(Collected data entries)

= = = =

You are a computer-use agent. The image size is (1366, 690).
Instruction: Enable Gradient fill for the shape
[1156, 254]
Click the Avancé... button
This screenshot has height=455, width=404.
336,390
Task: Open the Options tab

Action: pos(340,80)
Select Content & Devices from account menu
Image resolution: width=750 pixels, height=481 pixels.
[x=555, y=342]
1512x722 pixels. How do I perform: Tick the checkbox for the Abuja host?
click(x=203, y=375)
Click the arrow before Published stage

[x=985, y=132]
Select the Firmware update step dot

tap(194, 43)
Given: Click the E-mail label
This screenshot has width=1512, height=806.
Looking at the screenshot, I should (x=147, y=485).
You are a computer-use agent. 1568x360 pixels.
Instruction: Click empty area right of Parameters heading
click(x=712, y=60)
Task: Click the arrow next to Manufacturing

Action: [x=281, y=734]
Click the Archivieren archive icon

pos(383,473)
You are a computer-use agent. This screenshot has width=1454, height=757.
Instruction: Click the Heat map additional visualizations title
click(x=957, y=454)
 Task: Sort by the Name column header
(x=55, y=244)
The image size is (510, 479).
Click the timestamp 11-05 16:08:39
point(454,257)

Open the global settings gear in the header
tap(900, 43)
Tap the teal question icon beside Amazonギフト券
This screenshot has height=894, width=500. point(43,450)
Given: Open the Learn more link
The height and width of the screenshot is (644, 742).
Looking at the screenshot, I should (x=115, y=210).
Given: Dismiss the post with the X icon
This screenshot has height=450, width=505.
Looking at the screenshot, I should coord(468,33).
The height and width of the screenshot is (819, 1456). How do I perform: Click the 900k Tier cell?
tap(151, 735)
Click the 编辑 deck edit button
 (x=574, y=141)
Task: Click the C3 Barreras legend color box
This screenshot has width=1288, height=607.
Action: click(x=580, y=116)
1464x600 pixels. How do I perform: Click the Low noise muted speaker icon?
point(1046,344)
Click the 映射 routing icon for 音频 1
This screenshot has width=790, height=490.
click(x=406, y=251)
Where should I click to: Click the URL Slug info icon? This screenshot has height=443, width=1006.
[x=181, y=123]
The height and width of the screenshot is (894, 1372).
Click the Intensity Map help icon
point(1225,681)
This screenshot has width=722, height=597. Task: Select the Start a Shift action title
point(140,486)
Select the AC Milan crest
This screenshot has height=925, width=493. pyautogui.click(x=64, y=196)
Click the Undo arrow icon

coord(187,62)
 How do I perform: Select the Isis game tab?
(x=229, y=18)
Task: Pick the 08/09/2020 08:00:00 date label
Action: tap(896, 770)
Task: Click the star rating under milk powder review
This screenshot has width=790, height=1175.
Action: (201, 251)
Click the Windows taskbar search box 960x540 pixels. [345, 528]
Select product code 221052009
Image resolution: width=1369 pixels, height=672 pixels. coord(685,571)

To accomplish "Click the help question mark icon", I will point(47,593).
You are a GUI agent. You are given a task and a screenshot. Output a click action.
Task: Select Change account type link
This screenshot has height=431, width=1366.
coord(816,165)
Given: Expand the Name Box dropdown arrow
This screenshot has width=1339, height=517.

= = = =

### [Exercise brief]
From the entries above, tally the lines that contain the string "link". Report the total and nothing more.

### [Solution]
2